Simply flip your palm up and slightly forwards when you want that leg to move
forwards, It's called Namba Aruki in japan.

------
koorihana
Just gonna drop this link here: [http://www.tofugu.com/2012/07/24/namba-aruki-
samurai-walk/](http://www.tofugu.com/2012/07/24/namba-aruki-samurai-walk/) by
moving both sides at the same time, it keeps twisting the torso to a minimum,
you don't tire out as fast. It also helps keep your balance centered.

------
eldude
> But if you were asked to draw a person running, many of you would have the
> resulting stick figure (and let’s be real, you’d draw a stick figure) moving
> their right arm and right leg forward at the same time.

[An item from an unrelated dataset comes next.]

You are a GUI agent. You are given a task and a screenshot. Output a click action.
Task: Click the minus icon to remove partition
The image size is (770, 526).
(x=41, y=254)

A stick figure running does not have an identifiable left or right side...

------
chiph
I'm surprised by the modern mistakes -- I would have thought that any post-
Muybridge[1] drawing would get it right.

[1]
[http://en.wikipedia.org/wiki/Eadweard_Muybridge](http://en.wikipedia.org/wiki/Eadweard_Muybridge)

------
wernerb
This reminded me of the epic running scene "World Record" of the Animatrix
film. [0]

The director of the scene Takeshi Koike said the following: "When I first read
the story, one thing that really excited me and that I thought could add
something that no one else could do, was the running in the sprint. I thought
I could draw that in a unique way."

[0] Synopsis:
[http://youtu.be/rYBcz9B6D20?t=2m36s](http://youtu.be/rYBcz9B6D20?t=2m36s)

------
shittyanalogy
There is just no way this is true. I mean there must be millions of examples
of it done the right way from all throughout history. Picking a few awkward
examples without context does not constitute research. I would expect this
paper to get a barely passing grade from a high school teacher.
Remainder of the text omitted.